EXTRACT ::
Eric Jorink: 'We want to map the tradition of observations'
The Netherlands Organisation for Scientific Research has awarded a grant of 750,000 euros to the 'Visualising the Unknown in 17th-century Science and Society' project. Researchers will reconstruct how seventeenth-century scientists recorded and shared their groundbreaking microscopic discoveries. We spoke with project leader and professor by special appointment of Enlightenment and Religion Eric Jorink about the project and its contemporary relevance.

DATA FOR REVIEW ::

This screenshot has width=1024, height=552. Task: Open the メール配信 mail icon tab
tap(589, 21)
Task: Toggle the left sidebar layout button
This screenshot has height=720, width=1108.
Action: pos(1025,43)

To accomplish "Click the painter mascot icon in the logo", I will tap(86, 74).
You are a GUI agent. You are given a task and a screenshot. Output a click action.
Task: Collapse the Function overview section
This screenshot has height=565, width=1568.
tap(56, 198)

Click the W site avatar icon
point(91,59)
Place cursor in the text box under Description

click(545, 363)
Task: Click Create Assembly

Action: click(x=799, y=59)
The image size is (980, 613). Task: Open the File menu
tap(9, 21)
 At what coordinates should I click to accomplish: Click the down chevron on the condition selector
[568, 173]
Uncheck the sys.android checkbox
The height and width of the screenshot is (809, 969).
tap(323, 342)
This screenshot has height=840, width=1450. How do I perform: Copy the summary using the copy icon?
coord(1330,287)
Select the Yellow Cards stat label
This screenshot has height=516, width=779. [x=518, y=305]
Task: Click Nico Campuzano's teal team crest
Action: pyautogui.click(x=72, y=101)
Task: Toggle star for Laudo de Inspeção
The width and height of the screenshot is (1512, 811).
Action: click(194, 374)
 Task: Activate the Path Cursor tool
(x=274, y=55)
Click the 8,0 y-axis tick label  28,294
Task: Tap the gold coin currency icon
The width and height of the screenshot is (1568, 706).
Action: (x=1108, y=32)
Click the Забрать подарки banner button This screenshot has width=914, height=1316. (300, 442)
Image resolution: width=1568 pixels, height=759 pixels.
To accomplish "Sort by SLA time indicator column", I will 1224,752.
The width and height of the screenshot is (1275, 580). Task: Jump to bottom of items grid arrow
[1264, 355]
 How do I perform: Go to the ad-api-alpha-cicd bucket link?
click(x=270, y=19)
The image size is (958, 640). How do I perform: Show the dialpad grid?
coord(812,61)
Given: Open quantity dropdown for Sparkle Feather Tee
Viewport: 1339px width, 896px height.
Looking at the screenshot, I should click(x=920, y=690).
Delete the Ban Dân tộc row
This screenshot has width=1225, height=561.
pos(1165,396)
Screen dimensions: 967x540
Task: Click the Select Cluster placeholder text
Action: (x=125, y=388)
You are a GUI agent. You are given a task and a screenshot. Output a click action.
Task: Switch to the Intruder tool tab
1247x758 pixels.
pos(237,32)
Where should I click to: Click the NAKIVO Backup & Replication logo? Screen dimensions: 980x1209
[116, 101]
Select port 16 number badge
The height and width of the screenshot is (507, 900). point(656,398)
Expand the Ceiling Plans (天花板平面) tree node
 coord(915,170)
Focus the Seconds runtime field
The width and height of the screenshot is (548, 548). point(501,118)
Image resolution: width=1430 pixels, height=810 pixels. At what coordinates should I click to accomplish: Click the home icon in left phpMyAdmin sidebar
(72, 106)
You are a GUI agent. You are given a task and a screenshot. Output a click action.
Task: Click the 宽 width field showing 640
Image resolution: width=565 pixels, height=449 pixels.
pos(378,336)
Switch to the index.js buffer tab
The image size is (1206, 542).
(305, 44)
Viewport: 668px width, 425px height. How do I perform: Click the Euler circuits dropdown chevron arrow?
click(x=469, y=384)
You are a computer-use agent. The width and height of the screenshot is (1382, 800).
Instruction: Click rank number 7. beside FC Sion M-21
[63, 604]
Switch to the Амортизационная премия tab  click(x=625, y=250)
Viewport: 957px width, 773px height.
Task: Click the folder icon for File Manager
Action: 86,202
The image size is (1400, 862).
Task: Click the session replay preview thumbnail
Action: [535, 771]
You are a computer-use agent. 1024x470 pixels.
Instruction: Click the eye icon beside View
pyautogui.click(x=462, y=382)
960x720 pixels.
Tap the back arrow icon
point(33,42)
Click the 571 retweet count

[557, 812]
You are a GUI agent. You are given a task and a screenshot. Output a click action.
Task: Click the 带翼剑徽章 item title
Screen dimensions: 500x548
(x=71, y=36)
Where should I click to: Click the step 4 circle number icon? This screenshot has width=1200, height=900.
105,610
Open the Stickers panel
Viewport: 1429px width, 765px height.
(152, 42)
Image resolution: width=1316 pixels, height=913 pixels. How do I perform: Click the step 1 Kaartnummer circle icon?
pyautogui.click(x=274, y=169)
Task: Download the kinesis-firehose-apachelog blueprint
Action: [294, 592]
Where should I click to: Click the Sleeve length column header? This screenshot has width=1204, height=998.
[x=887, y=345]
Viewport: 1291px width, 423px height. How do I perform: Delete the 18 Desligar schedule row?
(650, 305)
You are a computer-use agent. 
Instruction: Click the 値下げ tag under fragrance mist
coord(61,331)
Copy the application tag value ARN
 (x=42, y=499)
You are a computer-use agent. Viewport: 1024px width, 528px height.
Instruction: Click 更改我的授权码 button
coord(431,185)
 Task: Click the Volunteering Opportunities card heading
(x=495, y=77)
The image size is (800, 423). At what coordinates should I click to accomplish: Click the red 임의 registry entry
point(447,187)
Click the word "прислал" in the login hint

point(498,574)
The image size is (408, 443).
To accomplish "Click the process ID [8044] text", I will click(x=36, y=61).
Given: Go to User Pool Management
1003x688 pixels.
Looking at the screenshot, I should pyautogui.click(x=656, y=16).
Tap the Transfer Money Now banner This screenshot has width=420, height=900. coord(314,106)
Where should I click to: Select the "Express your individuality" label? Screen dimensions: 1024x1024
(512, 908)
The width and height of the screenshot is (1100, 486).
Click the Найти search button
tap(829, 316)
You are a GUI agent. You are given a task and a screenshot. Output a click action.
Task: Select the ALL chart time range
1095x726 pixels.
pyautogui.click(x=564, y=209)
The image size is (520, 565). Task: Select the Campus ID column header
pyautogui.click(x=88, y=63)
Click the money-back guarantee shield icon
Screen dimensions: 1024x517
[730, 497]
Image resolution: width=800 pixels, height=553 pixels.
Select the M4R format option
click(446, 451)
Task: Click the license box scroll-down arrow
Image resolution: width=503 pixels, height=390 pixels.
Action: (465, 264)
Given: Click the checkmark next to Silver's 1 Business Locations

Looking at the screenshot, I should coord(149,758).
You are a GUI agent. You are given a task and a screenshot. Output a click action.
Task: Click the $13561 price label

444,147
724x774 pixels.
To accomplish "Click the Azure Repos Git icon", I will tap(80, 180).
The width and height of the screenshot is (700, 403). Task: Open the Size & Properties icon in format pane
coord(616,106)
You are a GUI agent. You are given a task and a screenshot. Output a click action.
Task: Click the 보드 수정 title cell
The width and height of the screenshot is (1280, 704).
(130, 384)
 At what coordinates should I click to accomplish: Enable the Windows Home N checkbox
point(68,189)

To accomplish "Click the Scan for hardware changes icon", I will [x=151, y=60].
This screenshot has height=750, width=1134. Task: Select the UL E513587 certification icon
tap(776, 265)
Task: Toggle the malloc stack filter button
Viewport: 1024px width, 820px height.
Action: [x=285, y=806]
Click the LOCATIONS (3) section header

TASK GOAL :: Retype the passage on the microscopy project, between "Eric Jorink: 'We" and "its contemporary relevance.", inclusive. The material comes from a separate source, unrelated to the text.

ANSWER BELOW ::
Eric Jorink: 'We want to map the tradition of observations'
The Netherlands Organisation for Scientific Research has awarded a grant of 750,000 euros to the 'Visualising the Unknown in 17th-century Science and Society' project. Researchers will reconstruct how seventeenth-century scientists recorded and shared their groundbreaking microscopic discoveries. We spoke with project leader and professor by special appointment of Enlightenment and Religion Eric Jorink about the project and its contemporary relevance.